Be Direct (but not necessarily only factual)
It is widely said that the attention span of humans is now less than that of a goldfish. Given this, people are unlikely to have the patience to tolerate long-winding narratives that eventually get to the point that you are trying to make. This is equally true when it comes to technology communication as well. Let your communication be as direct, clean and clear as possible. Context is important too, while being direct. Aim to address your audience when they are likely to be receptive to your marketing communication. Unless you can credibly establish a connection, marketing a data centre on Tinder might not get the desired results!
Make it visual
Most people are more adept at processing information visually rather than in the form of text. Communicating the benefits of your technology through compelling visuals is far more likely to stick with your audience rather than relying on reams of text. Given the growing complexity of technology, using visual media can help simplify the process of education to a large extent.
Technology for the sake of technology is pointless. The real power of technology is in its exceptional ability to bring about a drastic change in how we lead our lives. People most often don’t care much about the features and other bells and whistles around the technology. What matters to them is the ’How will this make a difference to me’ factor. That’s why technology marketing is all about storytelling. Instead of focusing on the technology itself, focus on the tangible impact that adoption of this technology is likely to bring. Be liberal with using references and use cases because stories that people are familiar with are likely to resonate much better. The overarching benefits of the technology need to be put front and centre – whether it is top- line growth or bottom-line savings, or in terms of greater competitiveness, better people engagement, ability to deliver superior customer experiences or creating a positive difference.
Drive Home the Urgency
Given that we live in an era of information overload and have such short attention spans, simply knowing about great technology is unlikely to get our audience to move to the next step in the sales cycle. What drives people is a sense of urgency that demonstrates not only the impact of technology, but also the cost of inaction.

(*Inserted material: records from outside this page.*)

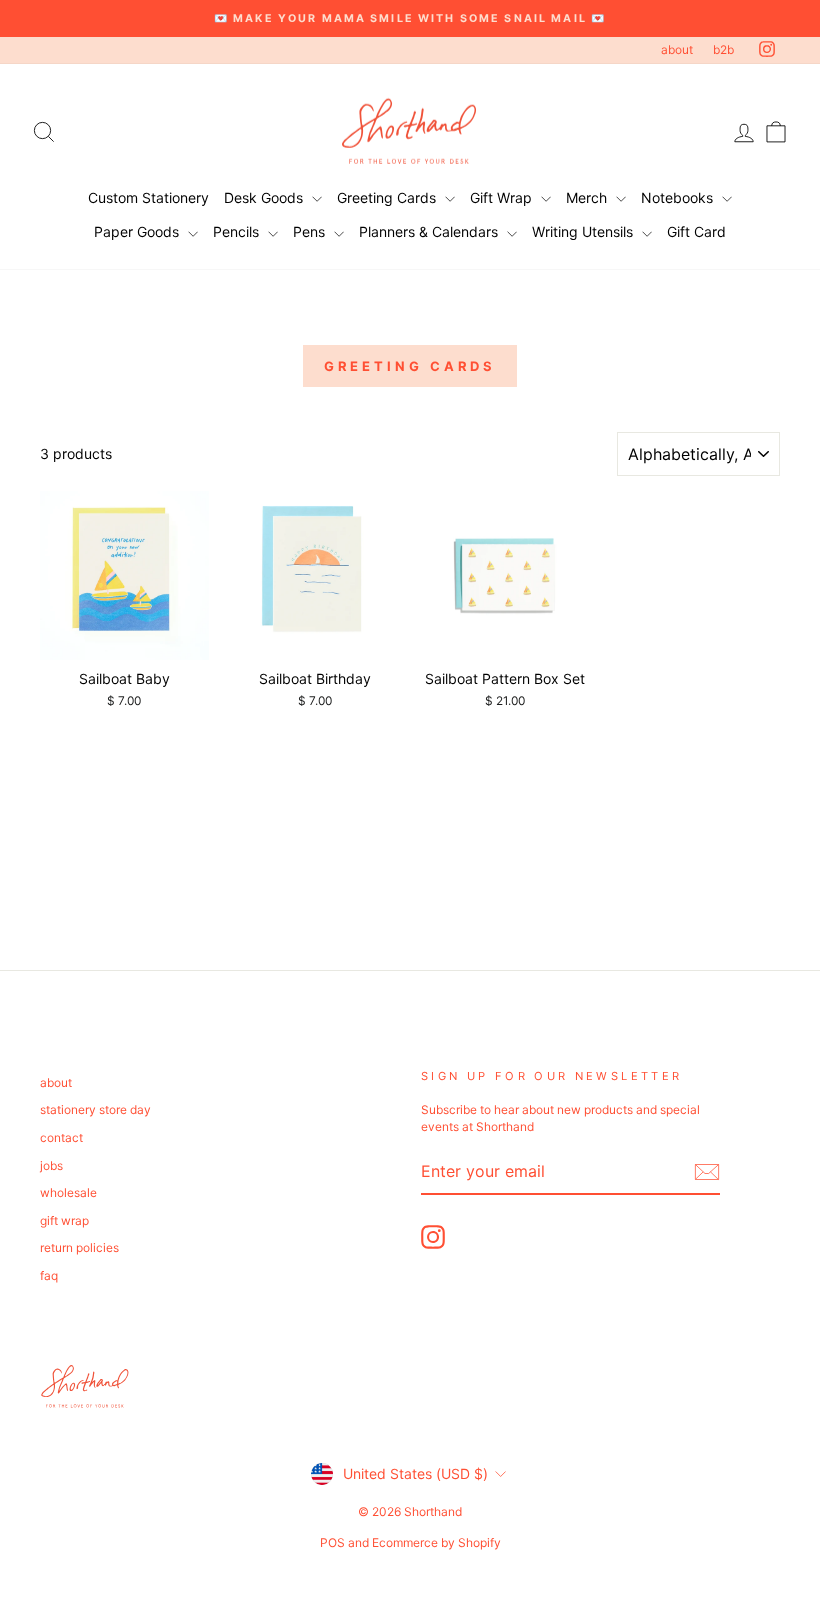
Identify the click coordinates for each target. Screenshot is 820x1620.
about (677, 49)
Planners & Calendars (430, 231)
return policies (79, 1247)
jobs (51, 1165)
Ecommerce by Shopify (436, 1542)
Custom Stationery (148, 197)
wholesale (68, 1192)
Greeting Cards (388, 197)
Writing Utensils (584, 231)
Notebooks (679, 197)
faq (49, 1275)
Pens (311, 231)
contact (61, 1137)
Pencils (238, 231)
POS (332, 1542)
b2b (723, 49)
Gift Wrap (503, 197)
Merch (588, 197)
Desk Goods (265, 197)
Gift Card (696, 231)
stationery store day (95, 1109)
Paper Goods (138, 231)
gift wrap (64, 1220)
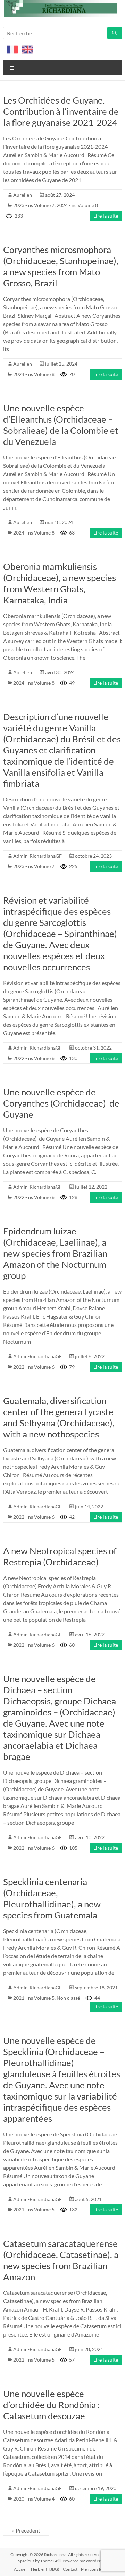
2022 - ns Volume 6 (34, 1058)
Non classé (68, 1998)
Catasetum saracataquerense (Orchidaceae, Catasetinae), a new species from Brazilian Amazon (60, 2260)
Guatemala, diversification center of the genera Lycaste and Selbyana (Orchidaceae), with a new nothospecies (59, 1417)
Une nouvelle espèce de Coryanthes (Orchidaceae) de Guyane (61, 1103)
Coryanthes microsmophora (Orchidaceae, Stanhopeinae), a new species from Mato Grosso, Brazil (60, 266)
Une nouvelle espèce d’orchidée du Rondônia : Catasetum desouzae (51, 2404)
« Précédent (26, 2530)
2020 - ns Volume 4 (34, 2499)
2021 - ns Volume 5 (34, 1998)
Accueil (20, 2569)
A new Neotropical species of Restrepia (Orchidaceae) (60, 1556)
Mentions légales (96, 2569)
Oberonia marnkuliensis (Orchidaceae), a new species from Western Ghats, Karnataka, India (59, 583)
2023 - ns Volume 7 (34, 205)
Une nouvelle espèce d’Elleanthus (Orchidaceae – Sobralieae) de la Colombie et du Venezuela (60, 424)
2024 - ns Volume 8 (77, 205)
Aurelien (22, 195)
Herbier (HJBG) (45, 2569)
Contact (70, 2569)
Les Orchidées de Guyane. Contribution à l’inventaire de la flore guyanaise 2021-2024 (61, 111)
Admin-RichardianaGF (37, 856)
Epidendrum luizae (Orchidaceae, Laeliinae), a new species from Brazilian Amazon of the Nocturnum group (55, 1253)
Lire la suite (105, 216)
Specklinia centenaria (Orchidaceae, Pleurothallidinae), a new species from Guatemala (52, 1898)
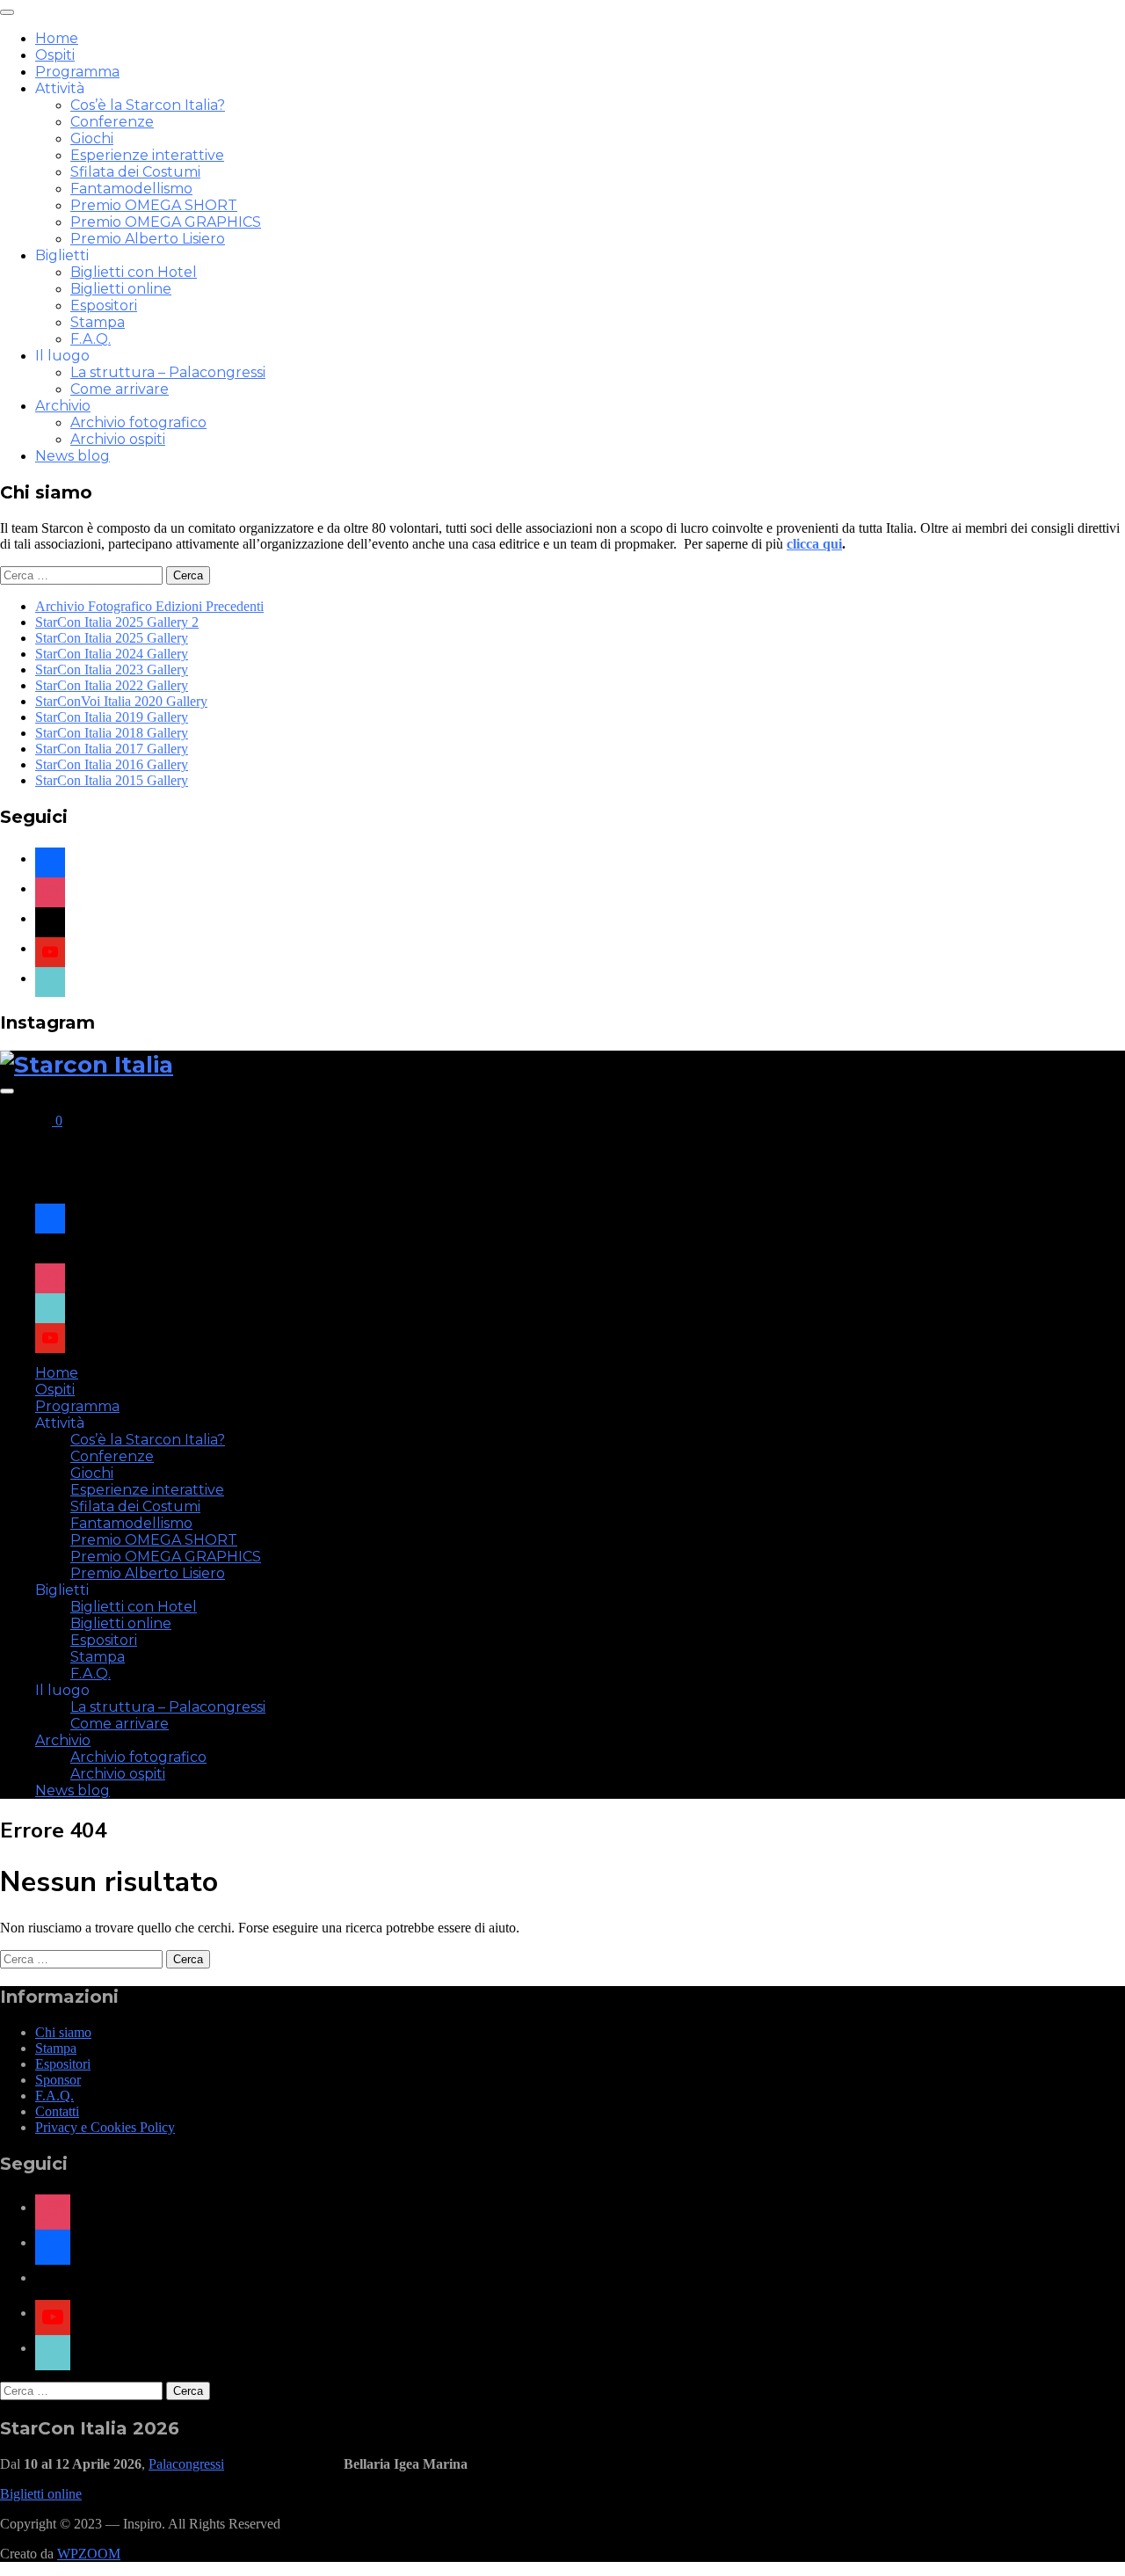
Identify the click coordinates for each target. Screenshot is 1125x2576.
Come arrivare (119, 389)
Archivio (63, 405)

Address the fear factor with authenticity
Circumvent any mind block or inertia about technology by addressing it using simple language, relatable examples and authenticity as these are important to ensure success. Break away from complicated technology architectures and jargon and instead, keep it simple. Technology buying is a complex, repeated, involved and challenging process (more so in a B2B context). Given the high stakes, buyers consider not just the technological prowess but also trust in the vendor. So, while most technology buyers are extremely rational in their approach, providing reassurance and comfort is equally important.
Given the multitude of marketing channels at our disposal today, controlling the story telling journey is extremely hard. Therefore, we need to build a relatable story that can stand independently on its own at each stage of the buying journey.
The Dell Technologies’ ‘Make it Real’ brand campaign is designed on humanizing the power of our technology portfolio. In this campaign, we have focused on REAL outcomes that we drive for our customers leveraging the power of a broad spectrum of technology from end point devices to the data-center and the cloud. The campaign stories of end customers (from dairy farms to the most complex engineering businesses) are carried far and wide across a spectrum of marketing channels from OOH, TV, digital and at our events.
No matter how complex the technology, it is helpful to remember that in the end, technology is of the people, for the people and by the people. Therefore, it makes sense to focus on the ‘human’ aspect at all times.